1971 - 1980

In June 1971, the West German airline Lufthansa opened a regular cargo line to Frankfurt.  Boeing 737 aircraft, which were especially adapted for transportation of container and palettes, used this line once a week. 
Brnik was also the first airport in this part of Europe capable of receiving and dispatching cargoes by palette.

After expanding the runway and increasing the length of the taxi path to 2200 metres, a wide-fuselage DC-10, ran by the American Trans International Airlines, landed at the airport in June.

The summer season of 1974 meant a severe test for the new passenger terminal and other new buildings.  After thorough checking by several federal commissions, Brnik airport took over the traffic from Zagreb airport as it was being renovated that summer. The traffic density increased tremendously.  Airplane and passenger traffic was almost doubled.  In 64 days, a total of 2670 airplanes arrived and left, more than 45 per day, bringing 287,447 passengers and 1853 tons of cargo.

In 1975 the traffic structure changed. Domestic traffic increased, although in absolute numbers it did not exceed international traffic.
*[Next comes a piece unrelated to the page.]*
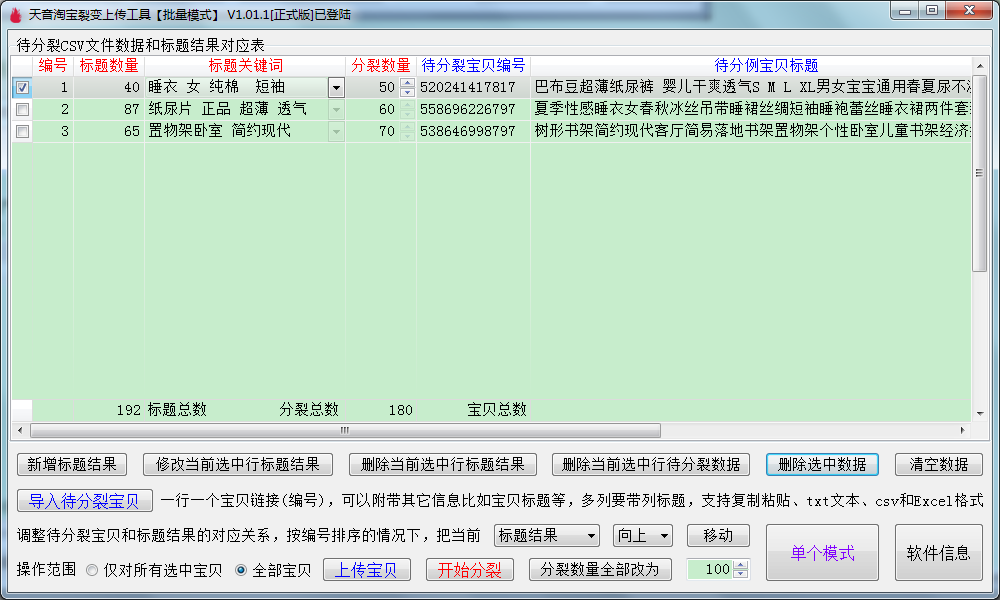
Task: Open the 标题结果 dropdown
Action: (x=547, y=536)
The ratio between national and foreign airlines changed in the favour of national airlines.
Total traffic was less than the year before, but nevertheless exceeded the traffic for 1973 easily: 553,000 passengers compared to 368,000.

The increase in cargo traffic required the building of a new customs building of 6000 m2.

After more than a years preparations, on the night of 30 June 1978, at midnight, the airport was shut down for thorough reconstruction.
The renovation included bringing the runway up to modern standards and increasing it to its current size, 3300 x 60 m.  At the same time, the building was redone, the power supply was improved and the surroundings were adapted to meet the standards for CAT II category.
During this time air traffic was redirected to Maribor and Pula, whereas the intercontinental line was redirected to Zagreb.
A longer runway and its higher capability enabled a direct intercontinental line without any stopovers.  On 20 December 1978, JAT began flights to New York, using DC-10s. A regular connection with the USA was introduced as early as April of that year.  However, only the new runway enabled landings and takeoffs with a fully loaded DC-10 on an intercontinental line.

The reconstruction of the airport and updating of the runway enabled the airport to acquire an ICAO licence, category II, for landings and takeoffs in bad weather conditions.